MURPHY: No, that was revived when I was not in New York and I had very little to do with it other than when I did move back to New York, that was in the late fifties, I became involved in inking a lot for Julie. That was the only work that they had available at the time. So he put me on The Flash almost immediately. But I came in after two or three issues had already been done.

COMIC-ART.COM: And how did you like working on Infantino's pencils at the time?

MURPHY: Well, it was a challenge. He was the first, he and Gil Kane were the first artists I had ever inked. You know, I had never inked anyone before, so it was quite an experience for me. Gil's stuff was a little more like my own work, so it wasn't as difficult, but Carmine is more of a designer, and I had to, in a lot of cases, do things that I didn't quite agree with, you know like abstract blacks and that sort of thing. But I found that if I didn't follow his pencils that the whole thing would start to fall apart. So, basically I followed what he put down, and if I didn't quite agree with some of the anatomy or construction of buildings and things like that I would, you know, just automatically, not automatically, but straighten them out without repencilling.

COMIC-ART.COM: In the inking process?

MURPHY: Yeah, right. Well, I think it was a little bit more of a collaboration than I guess most inkers are collaborators rather than followers. You know? COMIC-ART.COM: So you'd say that was the case with Infantino but not with Kane?

MURPHY: Yeah, I would say so. Some other artists that I've inked I've really just inked what they put down, you know?

COMIC-ART.COM: Was Infantino's work fairly tight?

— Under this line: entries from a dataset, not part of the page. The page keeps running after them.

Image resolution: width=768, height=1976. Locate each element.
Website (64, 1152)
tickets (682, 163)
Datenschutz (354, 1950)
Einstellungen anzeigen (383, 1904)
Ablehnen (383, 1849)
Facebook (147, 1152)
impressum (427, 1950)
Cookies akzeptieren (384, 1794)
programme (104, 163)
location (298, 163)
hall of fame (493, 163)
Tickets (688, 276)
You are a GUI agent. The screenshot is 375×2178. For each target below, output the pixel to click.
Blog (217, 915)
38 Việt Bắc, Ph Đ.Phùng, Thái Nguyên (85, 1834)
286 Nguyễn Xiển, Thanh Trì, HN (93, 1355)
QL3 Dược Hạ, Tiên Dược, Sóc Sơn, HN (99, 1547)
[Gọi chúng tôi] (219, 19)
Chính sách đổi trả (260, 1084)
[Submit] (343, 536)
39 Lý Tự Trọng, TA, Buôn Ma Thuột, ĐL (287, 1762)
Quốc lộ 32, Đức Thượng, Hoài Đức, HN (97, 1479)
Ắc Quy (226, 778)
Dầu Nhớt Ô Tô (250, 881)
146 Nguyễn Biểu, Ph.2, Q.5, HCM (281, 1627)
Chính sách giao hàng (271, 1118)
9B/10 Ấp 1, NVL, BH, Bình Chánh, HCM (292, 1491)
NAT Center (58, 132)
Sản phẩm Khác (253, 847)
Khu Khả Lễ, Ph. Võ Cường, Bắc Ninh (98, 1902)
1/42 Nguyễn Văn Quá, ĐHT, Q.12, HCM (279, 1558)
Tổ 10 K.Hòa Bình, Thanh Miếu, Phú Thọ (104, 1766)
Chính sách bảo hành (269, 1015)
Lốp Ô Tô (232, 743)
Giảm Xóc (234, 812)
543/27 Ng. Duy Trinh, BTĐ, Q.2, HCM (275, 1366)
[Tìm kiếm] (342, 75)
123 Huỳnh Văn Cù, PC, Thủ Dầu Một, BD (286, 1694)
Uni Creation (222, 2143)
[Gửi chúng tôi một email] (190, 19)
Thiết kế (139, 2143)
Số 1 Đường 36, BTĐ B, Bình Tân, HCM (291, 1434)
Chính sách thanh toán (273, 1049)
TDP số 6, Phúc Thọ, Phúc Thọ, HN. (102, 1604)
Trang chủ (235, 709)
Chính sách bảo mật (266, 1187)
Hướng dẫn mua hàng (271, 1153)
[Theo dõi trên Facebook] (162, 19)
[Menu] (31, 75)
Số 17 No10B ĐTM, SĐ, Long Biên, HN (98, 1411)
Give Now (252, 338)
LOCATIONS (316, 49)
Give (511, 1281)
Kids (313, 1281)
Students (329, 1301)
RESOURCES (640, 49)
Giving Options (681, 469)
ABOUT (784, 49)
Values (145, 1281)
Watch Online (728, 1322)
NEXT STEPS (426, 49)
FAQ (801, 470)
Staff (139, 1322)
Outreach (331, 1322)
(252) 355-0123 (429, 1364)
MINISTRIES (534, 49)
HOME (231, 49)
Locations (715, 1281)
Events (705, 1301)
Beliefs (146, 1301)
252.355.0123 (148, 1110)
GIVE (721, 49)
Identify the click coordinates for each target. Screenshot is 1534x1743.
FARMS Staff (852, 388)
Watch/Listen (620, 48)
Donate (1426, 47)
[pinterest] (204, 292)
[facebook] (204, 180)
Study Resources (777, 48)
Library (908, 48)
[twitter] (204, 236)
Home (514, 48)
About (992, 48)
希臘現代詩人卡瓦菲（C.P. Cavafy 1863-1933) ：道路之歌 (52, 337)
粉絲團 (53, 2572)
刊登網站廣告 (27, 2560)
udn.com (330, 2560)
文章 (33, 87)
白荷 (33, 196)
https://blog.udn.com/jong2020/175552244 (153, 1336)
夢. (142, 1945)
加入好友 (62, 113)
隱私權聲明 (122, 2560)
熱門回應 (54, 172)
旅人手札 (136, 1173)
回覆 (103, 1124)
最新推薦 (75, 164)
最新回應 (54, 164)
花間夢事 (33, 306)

MURPHY: Yeah, yeah, it was tight. That wasn't the thing. But he was, as I say, a designer, and he would bend reality, very often just to get an effect, which was against my nature. I was never in the Jack Kirby school, and Carmine was somewhere in between

strict realism and the Kirby approach.

COMIC-ART.COM: Yeah, some of the things he did to show the Flash's speed, I thought, were very creative.

MURPHY: Oh yes. Oh yes. Carmine is a genius at storytelling. There's no question about it. His layouts, especially on covers and all, he puts an idea across very simply and directly and you understand it. COMIC-ART.COM: You wound up working with him quite a bit, didn't you, once you guys went on to Batman ?

MURPHY: Yeah, well I only did covers on the Batman stuff over stuff. People seem to think that I did a lot of work on Batman but really it was mostly covers.

COMIC-ART.COM: I think what it was is that some of the covers you did were so striking.

MURPHY: Well, perhaps.

COMIC-ART.COM: They really were interesting and very different than anything else that was being done at the time.

MURPHY: Well, that's very nice of you to say.

COMIC-ART.COM: I remember a particular one that was a closeup of Robin's face crying and he had a crushed newspaper with a headline about Batman being dead.

MURPHY: Yeah, I vaguely remember that one.

COMIC-ART.COM: Let's talk a little bit about working with Gil Kane on Green Lantern . That was really beautiful work. MURPHY: Well, thank you. You have to understand that Julie had a series of books to do and a stable of artists and he'd push you in and use you where he needed you at the moment. I mean it was more or less secondary that you showed an aptitude or a liking for a particular character. He took that into consideration, of course, and, but the main thing was to get his books out, and out on time.